Contrario a lo que pensaría cualquier despistado, el arte que llega a las salas de los museos difícilmente es propositivo. Tal vez en sus buenos tiempos El Coloso de Goya fue una protesta en contra de los horrores de la Guerra de Independencia Española. Pero ahora que la España es ─más o menos─ independiente es necesario preguntar si la pintura transmite algo más que belleza.
Pero, ojo, esto no quiere decir que un artista que nace y crece en el centro de una sociedad sea incapaz de hablar por los oprimidos. Aunque, siendo sinceros, cuando alguien de las altas esferas se cuelga el gafete de portavoz de las periferias, éste siempre habla sobre los problemas que percibe, mismos que a veces ni siquiera son los más graves.
La caída del héroe…
Los extraño es que, aún cuando surgen de la clase oprimida, cuando las buenas ideas pasan mucho tiempo entre la gente, terminan por volverse débiles y repetitivas. Pensemos, por ejemplo, en Bob Dylan que a pesar de sus décadas de resistencia, terminó por ser oficialmente parte del mainstream en 2016.

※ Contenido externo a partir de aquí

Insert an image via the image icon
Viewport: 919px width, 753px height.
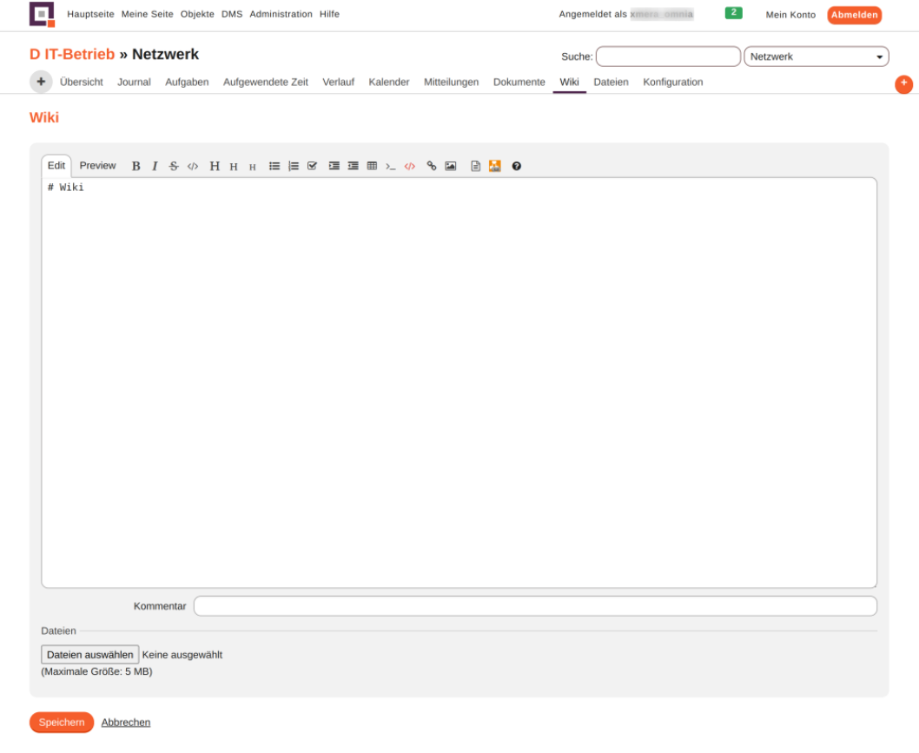coord(449,166)
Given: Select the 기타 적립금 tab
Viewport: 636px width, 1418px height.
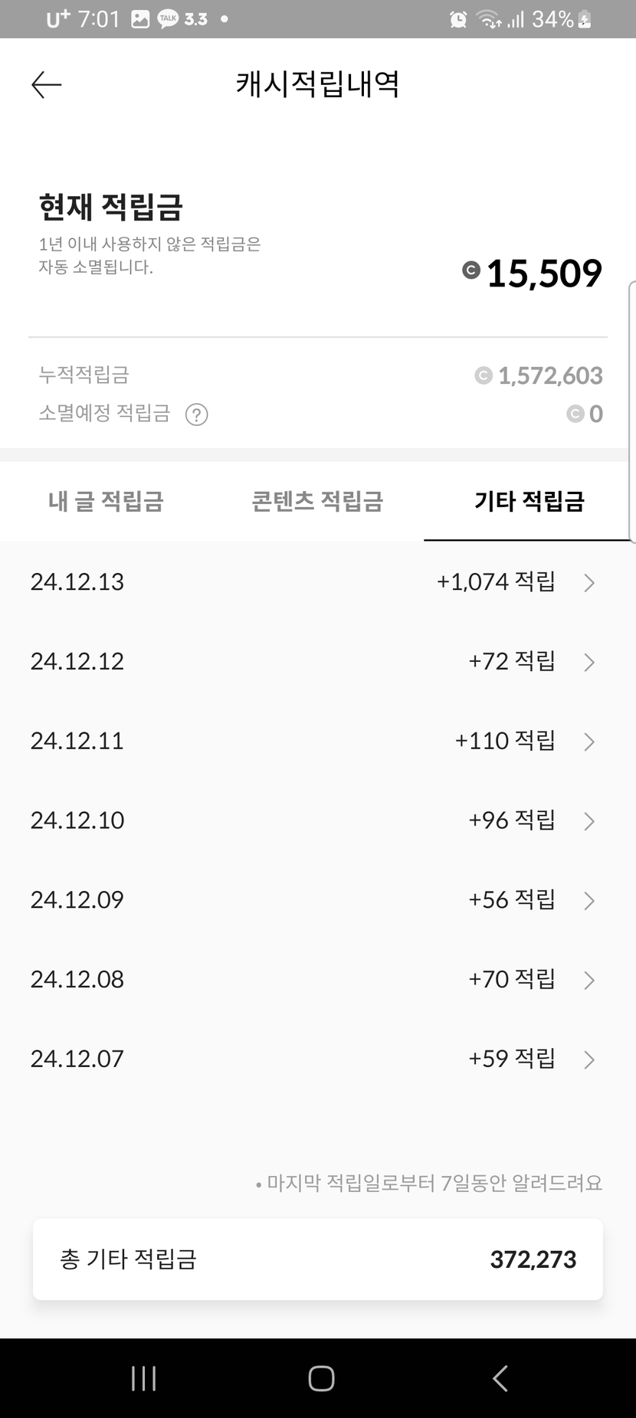Looking at the screenshot, I should pyautogui.click(x=529, y=502).
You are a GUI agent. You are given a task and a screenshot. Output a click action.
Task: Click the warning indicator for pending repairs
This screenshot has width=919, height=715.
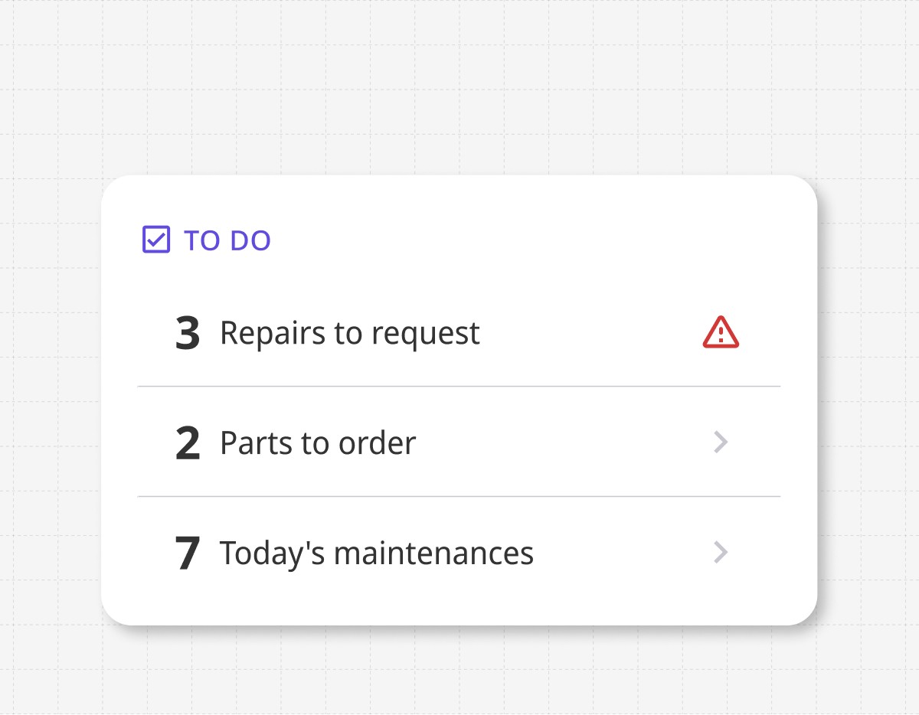tap(720, 332)
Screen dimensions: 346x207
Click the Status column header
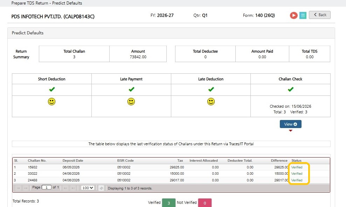point(296,161)
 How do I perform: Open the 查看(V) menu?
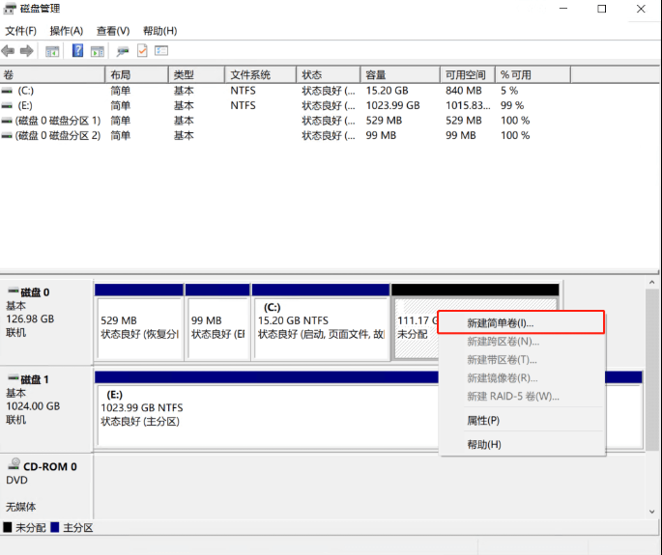tap(112, 31)
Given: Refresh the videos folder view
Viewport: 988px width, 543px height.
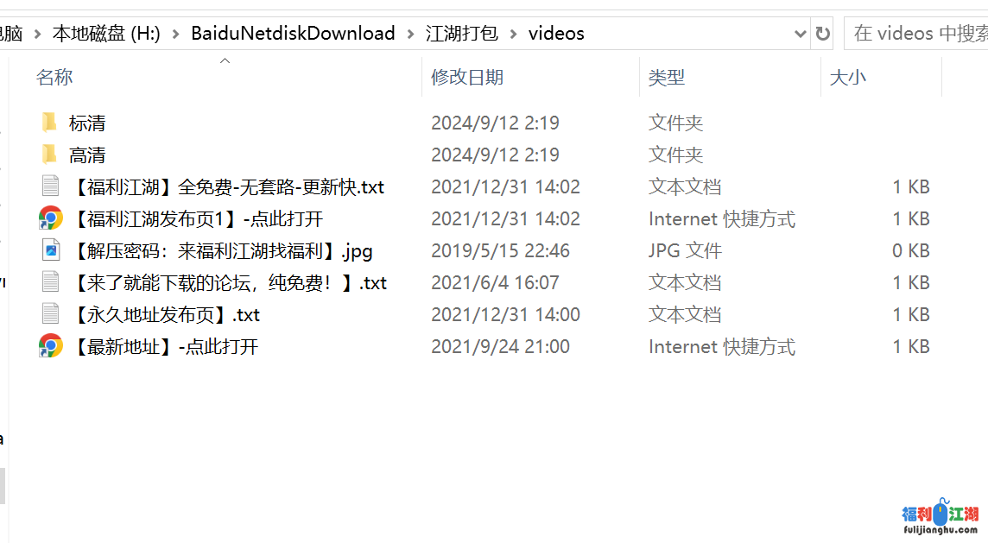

El Nobel de Literatura de la Academia Sueca fue el portazo definitivo a su ─muy larga─ vida de outsider. Aunque ya se veía venir desde su repentino salto de la guitarra acústica a la eléctrica, todavía había quienes confiaban en el temperamental Dylan para preservar viva ─e ingenuamente vigente─ la esencia contestataria del folk norteamericano. Hay quienes recuerdan con nostalgia y rabia a aquél niño niño de cabello alborotado y armónica, el mismo que le abrió paso al viejo millonario propietario de su propia destilería en Nashville. Pero como el mismo señor Zimmerman dijo en una entrevista para The Daily Telegraph «¿Quién no sueña con algo así?».

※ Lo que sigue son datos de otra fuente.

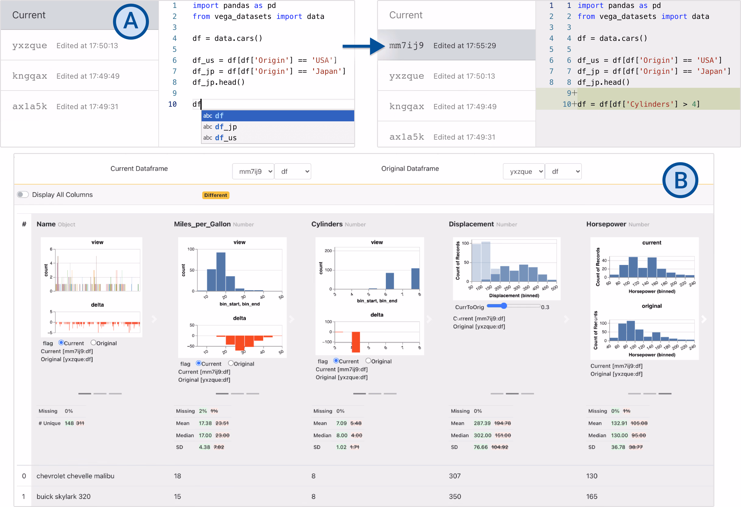Select Original radio under Name chart

93,343
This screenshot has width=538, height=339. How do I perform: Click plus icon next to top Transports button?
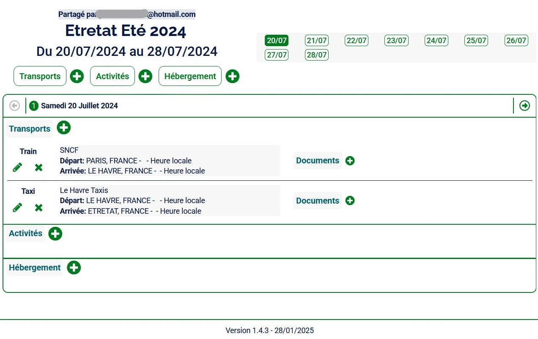[x=77, y=76]
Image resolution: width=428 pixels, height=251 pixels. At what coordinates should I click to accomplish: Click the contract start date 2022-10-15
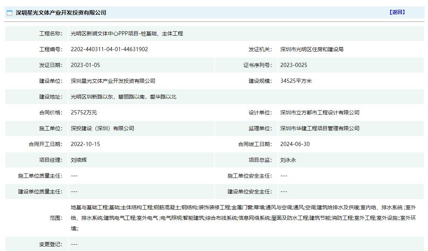(x=86, y=144)
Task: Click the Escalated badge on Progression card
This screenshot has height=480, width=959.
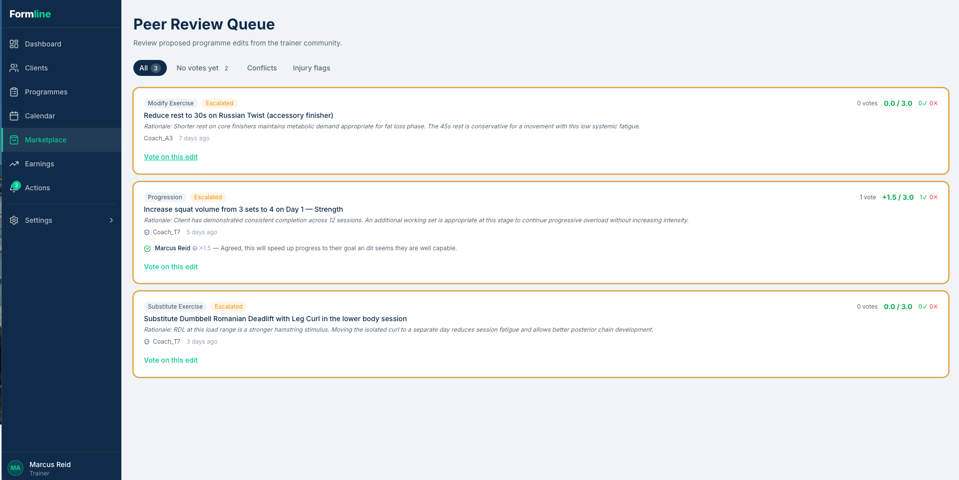Action: tap(208, 197)
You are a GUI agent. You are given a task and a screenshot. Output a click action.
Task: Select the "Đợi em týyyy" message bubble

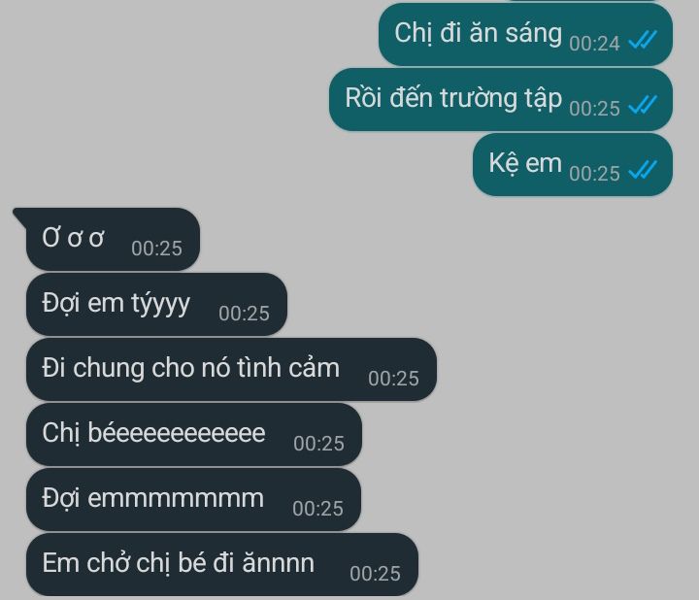click(x=156, y=304)
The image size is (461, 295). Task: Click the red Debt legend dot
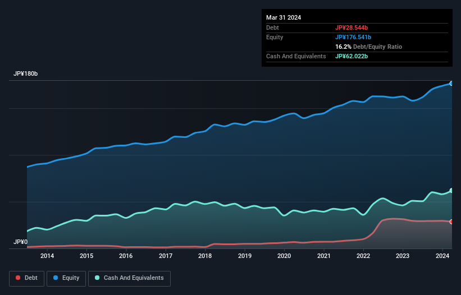[x=19, y=278]
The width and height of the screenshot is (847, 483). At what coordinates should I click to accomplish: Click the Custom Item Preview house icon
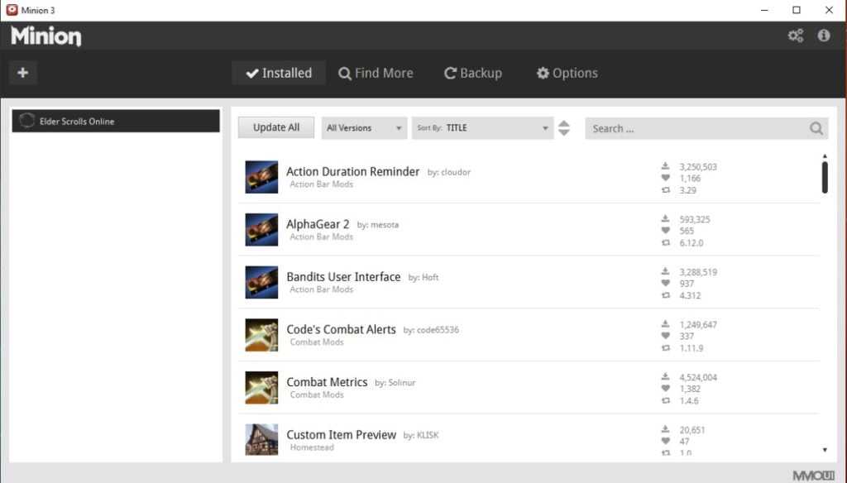(261, 439)
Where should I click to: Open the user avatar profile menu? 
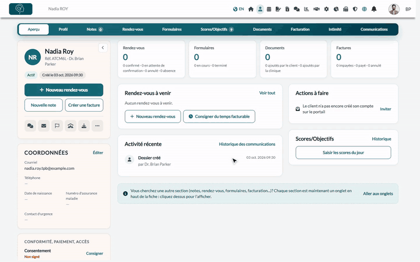coord(394,9)
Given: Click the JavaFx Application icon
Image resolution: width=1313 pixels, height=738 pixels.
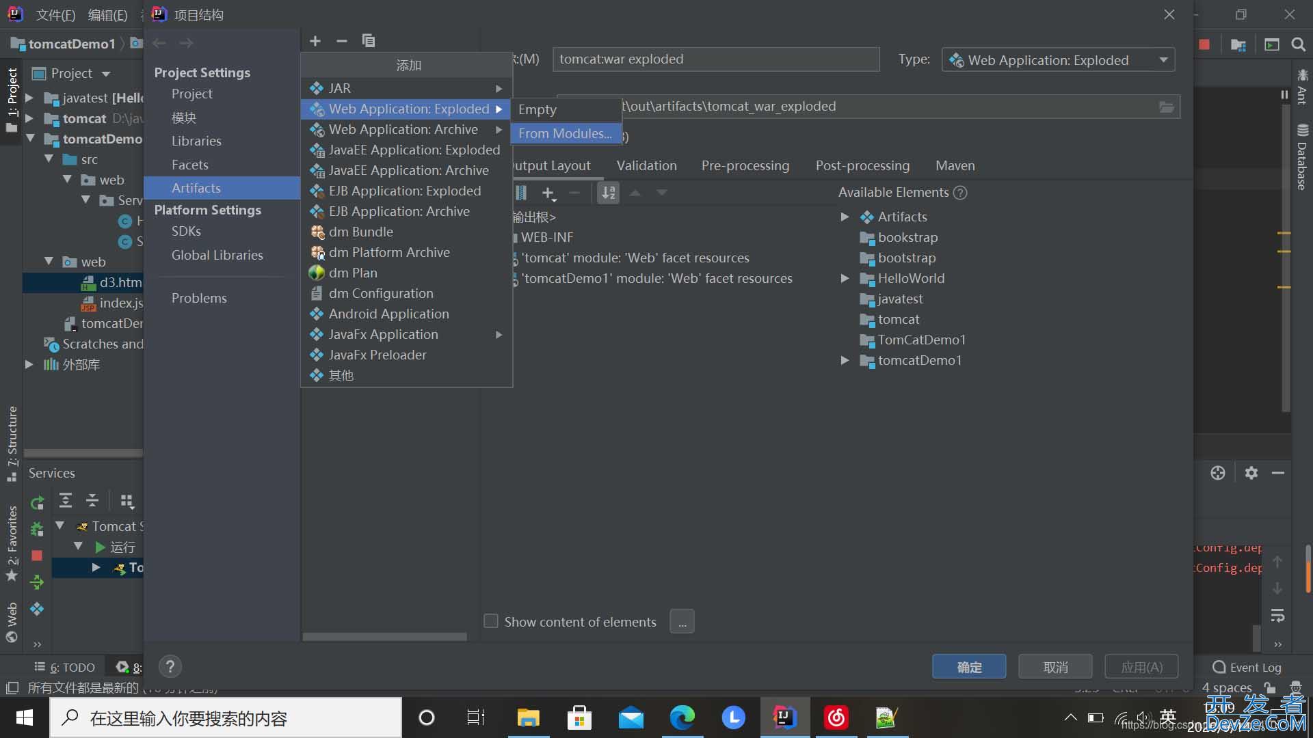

Por supuesto que el Bosco y Dylan no son casos aislados. Si continuamos sobre la línea de la música tenemos una lista que bien podría comenzar en cualquier punto de la historia y terminar exactamente en el mismo punto: la caída de un sueño prometedor. Basta con voltear a ver a nuestros padres y abuelos que, a pesar de ser quienes imponen las reglas a la familia, siguen escuchando a los desafiantes Stones o creen firmemente en las consignas acompañadas por la guitarra de Óscar Chávez o Silvio Rodríguez. Así podrían seguir los ejemplos puntuales y ni siquiera el punk, sinónimo inamovible de la contracultura, saldría limpio.
Las piedras giran, pero algún día tienen que parar…
En su libro En la ruta de la onda (Jus, 2014), Parménides García Saldaña trata este mismo tema utilizando como ejemplo a los Rolling Stones. Como cualquier joven en la década de los cincuenta, la banda liderada por Mick Jagger también estaba en contra de la Guerra de Vietnam; sin embargo, escribe Saldaña: «pronto fueron ricos prematuros que debían conservar la imagen de la disidencia ─y la trascendencia─ para seguir siendo parte del Establisment que los había enriquecido». Es decir, casi sin notarlo, su imagen de chicos malos se volvió una caricatura que la clase alta compró por ser un producto novedoso e incluso gracioso. Después, Parménides remata con un lapidario: «Hasta hoy no se sabe nada de un solo rico que haya preferido la cárcel a su gran mansión. Asimismo, no existe músico alguno preso por revolucionario y no por músico».
Visto desde un enfoque formalista, el arte y la contracultura impacta porque desautomatiza todo lo que conocemos. Nos parece novedoso y es por ello que más de uno enloquece frente a su presencia. Pero cuando esas expresiones otrora impactantes se repiten demasiado, la desautomatización termina y sólo queda seguir con la monótona y caricaturesca figura del rebelde.
El tiempo es cruel, pero justo…
Seguro habrá quienes lo nieguen y piensen que es una idea absurda, pero los nuevos productos de la periferia urbana son el reggaetón, el graffiti y los tatuajes. Y desde ya adelantamos que, al igual que el rock, la trova e incluso la poesía misma, estas «nuevas expresiones» también formarán parte de la gran masa amorfa que conocemos como mainstream. No porque sean malas o incomprendidas, sino porque, como todo en la vida, siguen un proceso natural que le da oportunidad a las nuevas generaciones de que dejen testimonio de su existencia.
Probablemente ahora no percibimos a los jóvenes de nuestras periferias como artistas. Pero, como en cada generación, la negación a lo nuevo está presente. Así, cuando su trabajo deje de ser impactante y se sienta como un producto elaborado en masa, buscará validez en el mainstream y en la nostalgia de sus entonces viejos seguidores. Es un ciclo que lleva milenios repitiéndose… y te va a pasar a ti.